▶ DOCUMENT SECTION:
---

The Napoleonic Wars were a series of wars fought between France (led by Napoleon Bonaparte) and alliances involving Britain, Prussia, Spain, Portugal, Russia, and Austria at different times, from 1799 to 1815.

In the case of Spain and its colonies, in May 1808, Napoleon captured Carlos IV and King Fernando VII and installed his brother, Joseph Bonaparte, as Spanish monarch because he did not want anyone outside of his bloodline to rule Spain. This event disrupted the political stability of Spain and broke the link with some of the colonies which were loyal to the Bourbon Dynasty. The local elites, the creoles, took matters into their own hands organizing themselves into juntas to take "in absence of the king, Fernando VII, their sovereignty devolved temporarily back to the community". The juntas swore loyalty to the captive Fernando VII and each ruled different and diverse parts of the colony. Most of Fernando's subjects were loyal to him in 1808, but after he was restored to the Spanish crown in 1814, his policy of restoring absolute power alienated both the juntas and his subjects. He abrogated the Cádiz Constitution of 1812 and punished those who had supported it. The violence used by royalist forces and the prospect of being ruled by Fernando shifted the majority of the colonist population in favor of separation from Spain. The local elites reacted to absolutism in much the same way that the British colonial elites, Tory and Whig alike, had reacted to London's interference before 1775.

Spanish military presence in its colonies

The colonial army of the Spanish Empire in the Americas was made up of local American and European supporters of King Ferdinand. The Royalists were made up of a cross-section of society loyal to the crown with Americans composing the majority of the royalist forces on all fronts. There were two types of military units: from the regular Spanish army which were sent out or formed with local Europeans and called Expidicionarios and units called veterans or militias created in the Americas. The militias included some veteran units and were called the disciplined militia. Only 11% of the personnel in the militias were European or American whites. After Rafael del Riego's revolution in 1820, no more Spanish soldiers were sent to the wars in the Americas. In 1820 there were only 10,000 soldiers in Royal Army in Colombia and Venezuela, and Spaniards formed only 10% of all the royalist armies, and only half of the soldiers of the expeditionary units were European. By the Battle of Ayacucho in 1824, less than 1% of the soldiers were European.

---

▶ RECORDED DATA:
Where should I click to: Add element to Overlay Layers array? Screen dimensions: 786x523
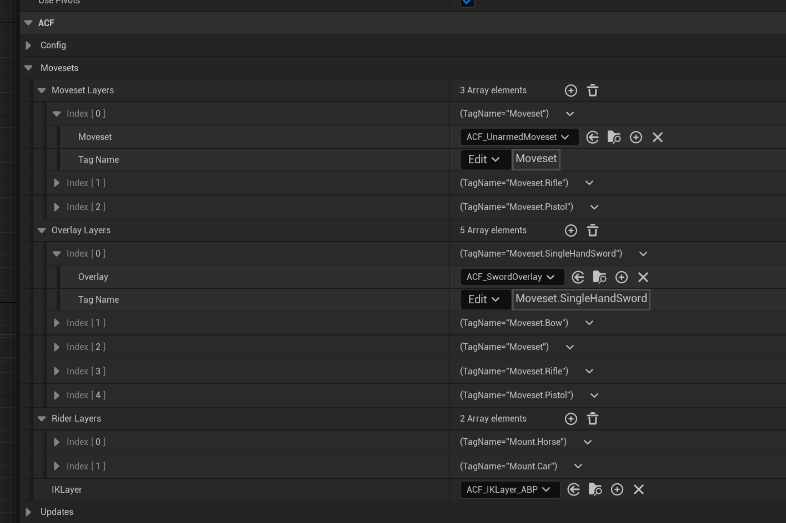click(x=571, y=230)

---

▶ SET TASKS:
1. According to the text on the Napoleonic Wars and Spain's colonies, what share of the soldiers were European by the Battle of Ayacucho in 1824?
2. Continue the text on the Napoleonic Wars and Spain's colonies from its final sentence.
The material has no connection to the text on the Napoleonic Wars and Spain's colonies.

▶ ANSWER SET:
1. Less than 1% of the soldiers were European.

2.
Other factors

The Enlightenment spurred the desire for social and economic reform to spread throughout the Americas and the Iberian Peninsula. Ideas about free trade and physiocratic economics were raised by the Enlightenment.

Independence movements in South America can be traced back to slave revolts in plantations in the northernmost part of the continent and the Caribbean. In 1791, a massive slave revolt sparked a general insurrection against the plantation system and French colonial power. These events were followed by a violent uprising led by José Leonardo Chirino and José Caridad González that sprung up in 1795 Venezuela, allegedly inspired by the revolution in Haiti.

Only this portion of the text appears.